# Document extract start

Part 47

At the time Morse’s Recording Telegraph was invented there were, of course, no telegraph lines in any part of the world, with the exception of the short lines of wire put up by investigators for experimental purposes. To remove the obscurity as to the purpose to be served by the telegraph was the first problem which presented itself to Morse and his backers. In 1843 an appropriation was secured of $30,000 from the U. S. Government, with which a line was built from Washington to Baltimore. This was built and operated by the Government for about two years, but the Government refused to purchase the patent rights. So the owners of the patents endeavored to get the general public interested in the telegraph as a commercial undertaking and gradually companies were founded and licensed to use the invention.

By 1851 there were as many as fifty different telegraph companies in operation in different parts of the United States. A few of these used the devices of a man named Alexander Bain, which were afterwards adjudged to infringe the Morse patents, and one or two used an instrument invented by Royal E. House of Vermont, which printed the messages received in plain Roman letters on a ribbon of paper. This at first seemed to have an advantage over that of Morse, which received the message in dots and dashes, in the Morse Code, and these had to be translated and written out by an operator before they could be delivered. However, as time went on, the operators came to read the Morse messages by the sound of the dots and dashes, instead of waiting to read the paper tape having the dots and dashes marked on it, and finally the recording feature was given up and the sounder, or instrument which simply clicks out the message, came into general use.

In the early days, the possibility of the business were little understood and many telegraph companies failed. April 8, 1851, papers were filed in Albany for the incorporation of the New York and Mississippi Valley Printing Telegraph Co. This company, which soon afterwards changed its name to Western Union, was destined to absorb the various companies throughout the country until it, in time, operated the telegraph lines over practically the entire United States, and has its blue sign in nearly every town and hamlet in the country.

[Illustration: AN EXPENSIVE EQUIPMENT NECESSARY TO-DAY

OPERATING ROOM.

In large cities like New York and Chicago, the operating rooms are very large. For instance, the main operating department of the Western Union Telegraph Co. in New York City has 1000 operators. This picture shows an operating room. The men and women sit in opposite sides of long tables. On the tables are the keys and sounders by which they send and receive the messages. Each operator has a typewriter, or “mill,” as he calls it, on which he writes off the message as it comes to him over the wire.]

[Illustration: MAIN SWITCHBOARD.

# Document extract end

Written request 1: Reproduce a portion of the telegraph passage word for word, starting at the words "[Illustration: AN EXPENSIVE" and ending after "[Illustration: MAIN SWITCHBOARD.".
Written request 2: Continue the telegraph passage from the point at which it ends.
The data that follow are separate from the telegraph passage.

# Stored data start

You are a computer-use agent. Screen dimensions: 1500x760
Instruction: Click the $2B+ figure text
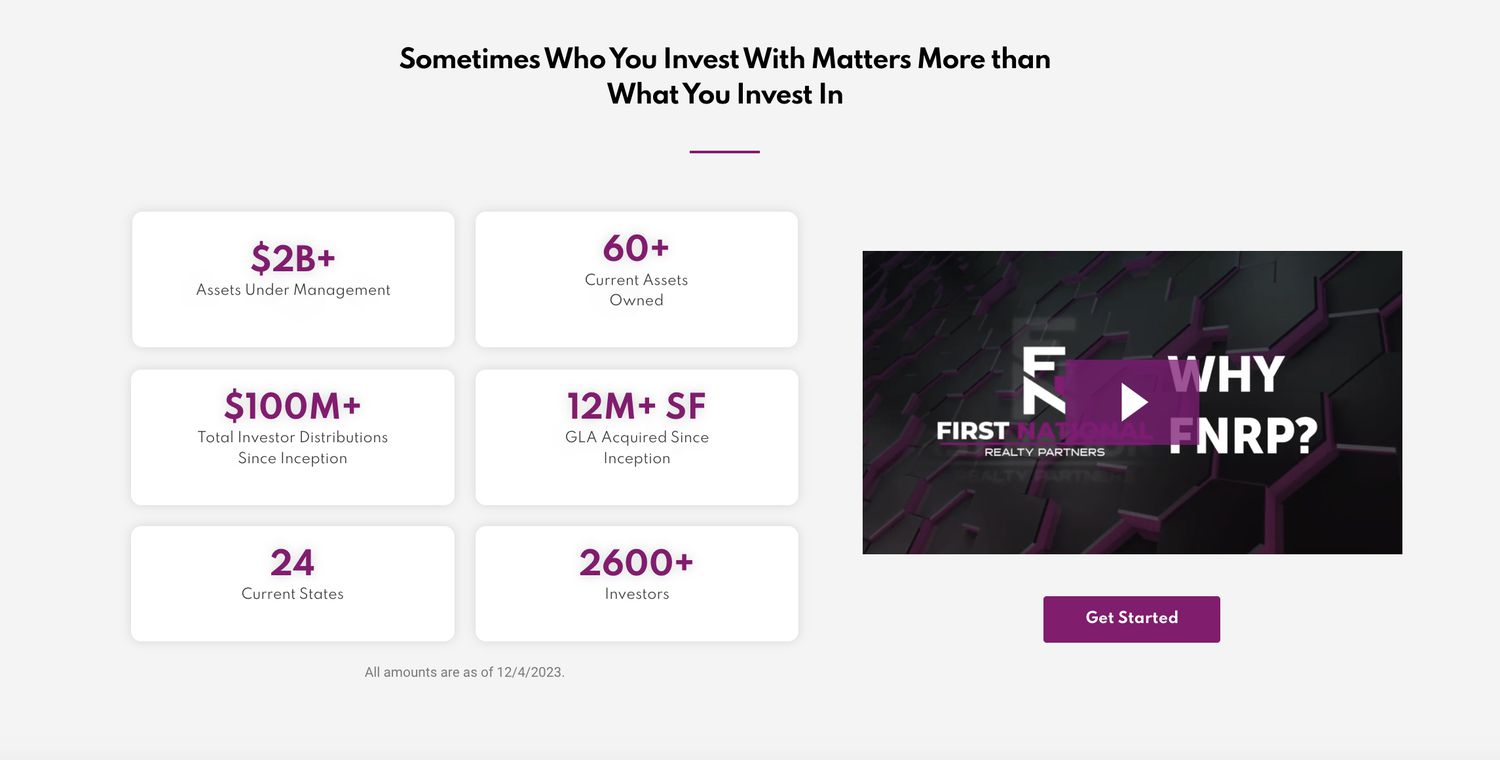[x=293, y=258]
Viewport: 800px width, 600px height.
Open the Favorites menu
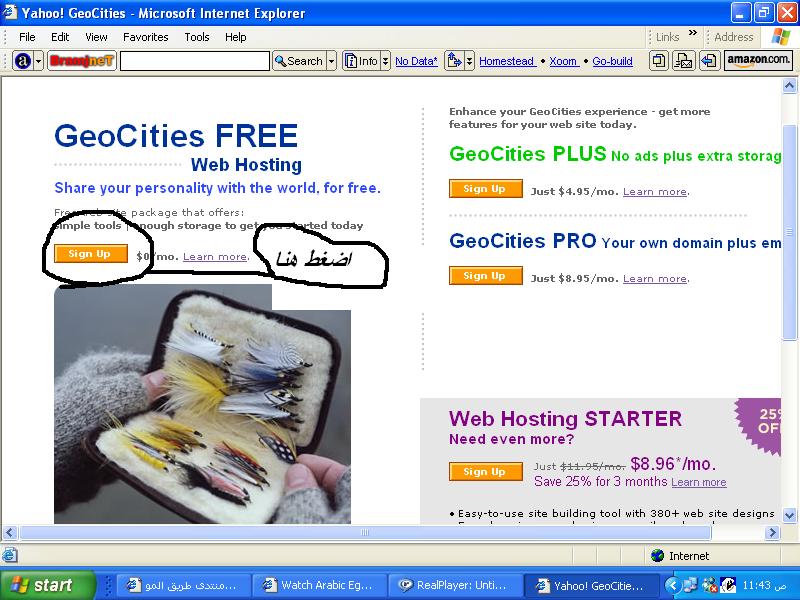tap(145, 37)
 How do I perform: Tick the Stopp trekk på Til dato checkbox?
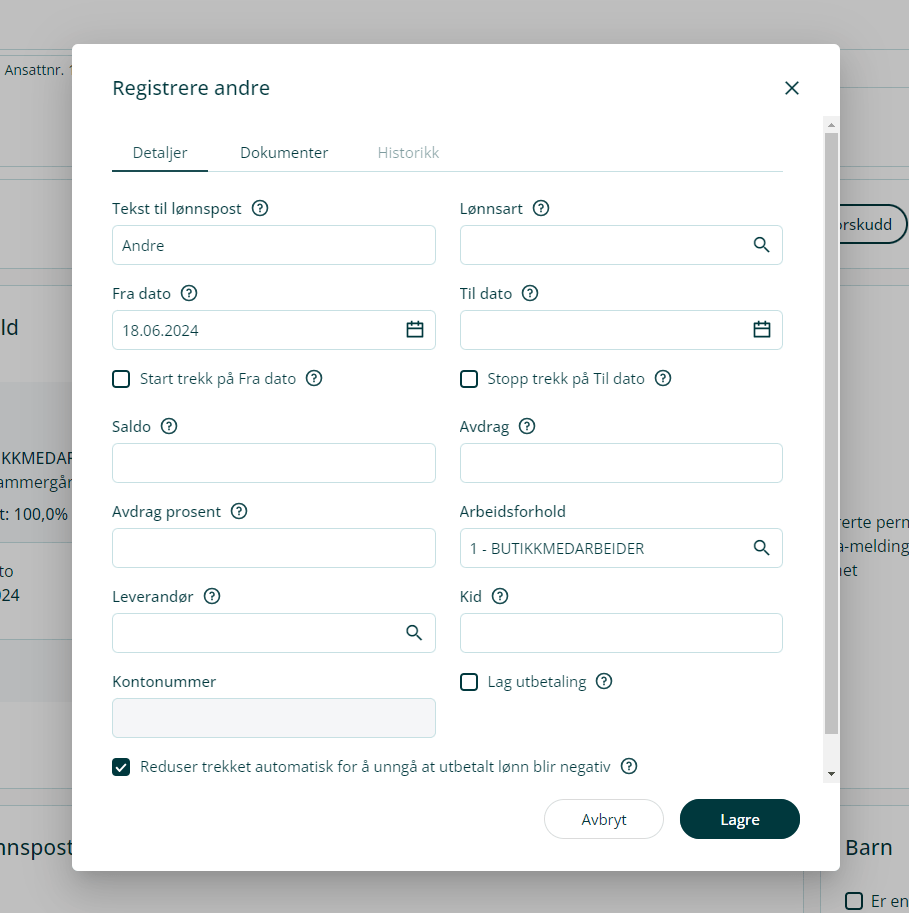click(469, 379)
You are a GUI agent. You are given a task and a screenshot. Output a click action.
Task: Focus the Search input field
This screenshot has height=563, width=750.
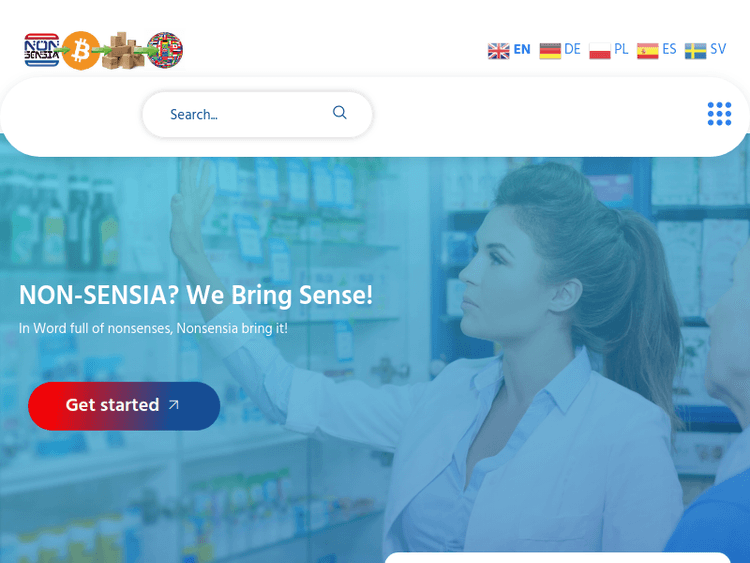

# Stored data end

Final answer 1:
[Illustration: AN EXPENSIVE EQUIPMENT NECESSARY TO-DAY

OPERATING ROOM.

In large cities like New York and Chicago, the operating rooms are very large. For instance, the main operating department of the Western Union Telegraph Co. in New York City has 1000 operators. This picture shows an operating room. The men and women sit in opposite sides of long tables. On the tables are the keys and sounders by which they send and receive the messages. Each operator has a typewriter, or “mill,” as he calls it, on which he writes off the message as it comes to him over the wire.]

[Illustration: MAIN SWITCHBOARD.

Final answer 2:
The picture shows a main switchboard in a large operating room. To this come the ends of the wires from other cities, and to it are connected the wires from the instruments in front of the operators. By putting plugs, attached to each end of a wire, into the sockets in the board, any wire can be connected with any operating position, or several local circuits can be connected up with a main line from the outside.]

[Illustration: A THOROUGH SYSTEM MUST HANDLE THE MESSAGES

A SECTION OF THE REPEATER ROOM.

When a wire runs to a distant point from the main operating department of the telegraph company in a large city, the same electric current which runs through the key of the operator as he sits at his place, busily sending messages, does not go out over the wire to that distant point. It simply goes to the repeater room and operates a repeater, which sends out another current over the long wire which leads to the destination of the message. This is necessary because the condition of the weather affects the lines and the current strength has to be changed to suit the changing line conditions. The operators haven’t time to make these adjustments, and so all the repeaters are grouped together in the repeater room where they are under the watchful eyes of experts. Here also are the delicate instruments which separate the messages coming over duplex and quadruplex wires, by responding to impulses of various strengths. These messages which have been separated are then transmitted by the duplex or quadruplex repeaters to different operators in the operating room, who hear their sounders tick out the message just the same as if it came over a simple Morse wire.]

[Illustration: CABLES ENTERING A CENTRAL OFFICE.

You may not but your father will remember the time when in large cities there were tall telegraph poles with hundreds of wires on them running along the main streets, so that the town seemed to be bound with great spiders’ web. That is all changed now, and the telegraph wires are run through ducts, placed underground. For this purpose they are made up in cables, and in the picture you see a number of cables entering a central office.]

[Illustration: THE MARVEL OF TELEGRAPH INSTRUMENTS

WHEATSTONE SENDING INSTRUMENT.

These two photographs show the most modern form of the instruments which, as we are told on another page, were invented in England by Wheatstone and Cooke. In sending a paper tape is punched in what is called a perforator, which has a keyboard like a typewriter. A certain combination of holes means a certain letter. This tape is then automatically fed through the sending instrument, which sends impulses over the wire. The tape with the holes punched through it can be seen in the picture.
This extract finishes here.